Just wrapped up a 30-day pentest on my IronClaw deployment, focused on the agent runtime components. I wanted to share my findings since a few of you were asking about scoping these into SOC 2 or ISO 27001 audits. The short version: it's doable, but you need to be meticulous about your boundaries and evidence.

The test was against a simple customer support agent setup I self-host. Here’s what the pentesters (and by extension, auditors) really dug into:

* **The runtime environment isolation:** They immediately tried to break out of the container sandbox. My Docker Compose setup with user namespace remapping and read-only root filesystems held up.
* **Network traffic between the agent and core services:** They flagged the default "bridge" network as a potential lateral movement path.
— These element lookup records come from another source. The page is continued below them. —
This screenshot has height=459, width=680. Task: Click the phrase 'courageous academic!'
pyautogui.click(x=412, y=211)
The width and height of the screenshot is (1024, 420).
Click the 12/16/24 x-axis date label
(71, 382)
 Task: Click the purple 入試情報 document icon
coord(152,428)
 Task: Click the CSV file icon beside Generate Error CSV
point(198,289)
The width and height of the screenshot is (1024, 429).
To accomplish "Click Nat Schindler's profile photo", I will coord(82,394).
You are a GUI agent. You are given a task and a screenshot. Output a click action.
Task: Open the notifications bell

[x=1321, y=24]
I had to show them my segmented VLANs and the specific iptables rules I use to only allow the agent to talk to the API gateway and a dedicated logging service.
* **Secrets management for agent configuration:** This was a big one. I was initially injecting API keys via environment variables, which got flagged. I switched to using HashiCorp Vault with short-lived dynamic secrets, and the auditors loved the change logs.
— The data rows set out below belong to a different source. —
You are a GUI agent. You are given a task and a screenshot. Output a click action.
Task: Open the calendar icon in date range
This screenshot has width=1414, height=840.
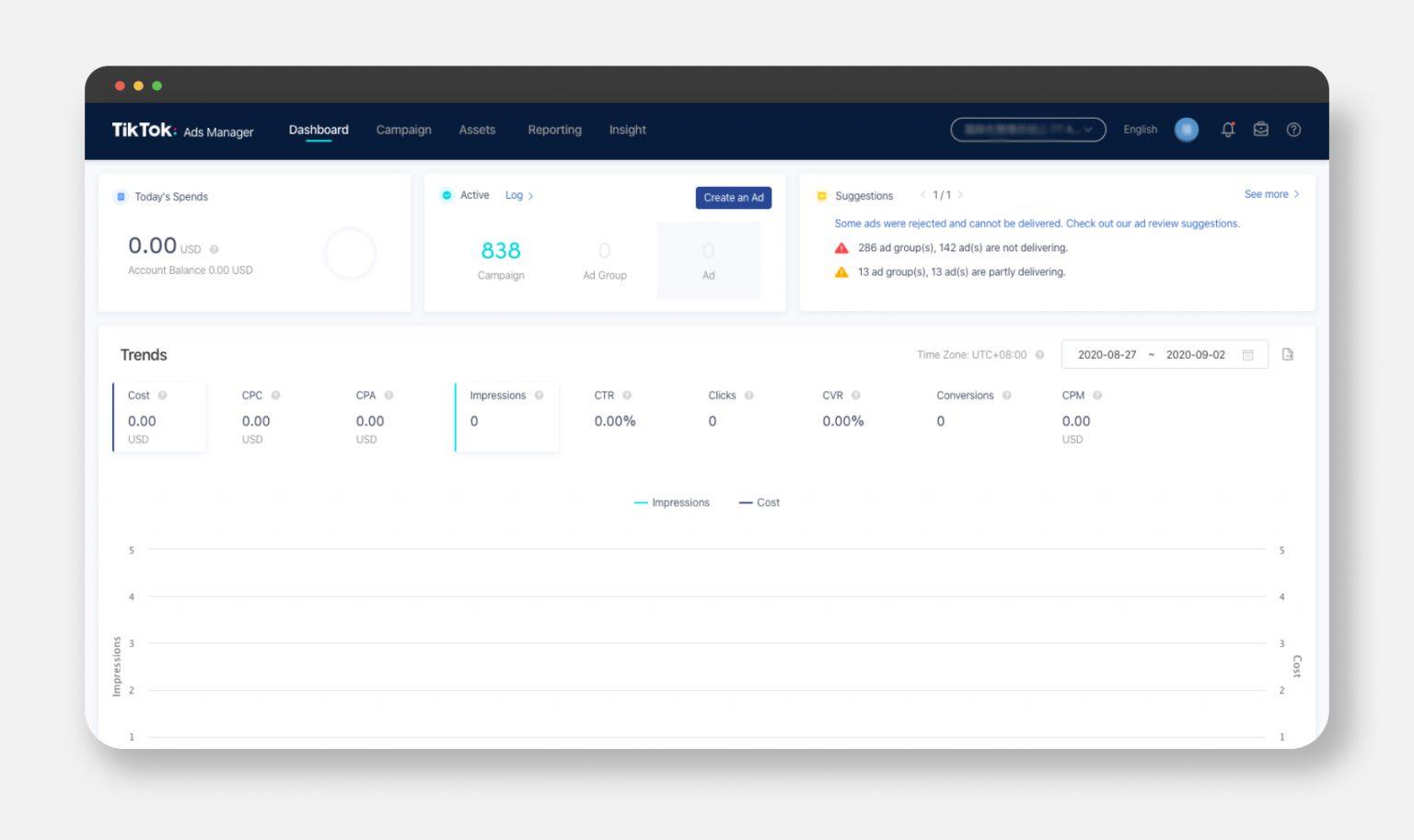coord(1248,355)
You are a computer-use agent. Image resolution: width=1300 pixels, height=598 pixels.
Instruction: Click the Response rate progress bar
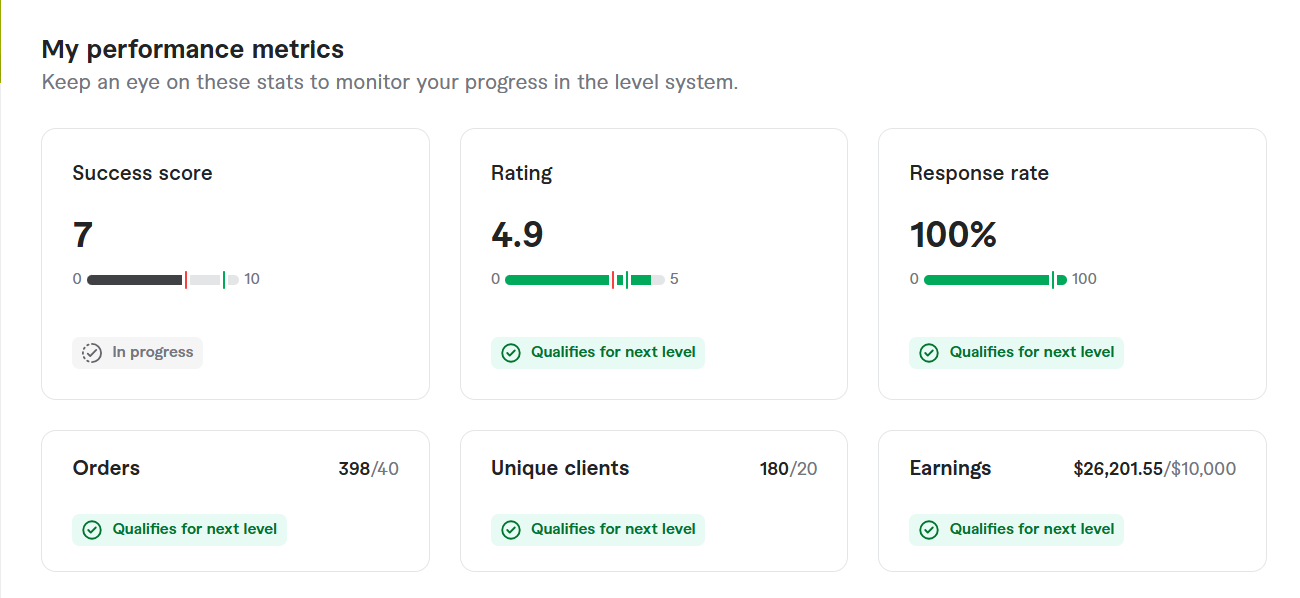[x=995, y=280]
Here’s a snippet of the network policy I had to formalize for the audit work papers:

```yaml
# Agent Runtime Network Policy
apiVersion: networking.k8s.io/v1
kind: NetworkPolicy
metadata:
name: allow-agent-to-gateway
spec:
podSelector:
matchLabels:
app: ironclaw-agent
policyTypes:
- Egress
egress:
- to:
- podSelector:
matchLabels:
app: api-gateway
ports:
- protocol: TCP
port: 443
- to:
- podSelector:
matchLabels:
app: secure-logging
ports:
- protocol: TCP
port: 8514
```

Common gaps they find? Logging and monitoring of agent actions is usually insufficient. You need a clear audit trail of every prompt, tool call, and response. Also, the "training data" or knowledge base your agents can access needs to be in scope for data protection controls.

Overall, passing the pentest gave me a solid blueprint for the compliance frameworks. The key is to document your runtime architecture like a manual and have evidence for every control. Hope this helps anyone else going down this path!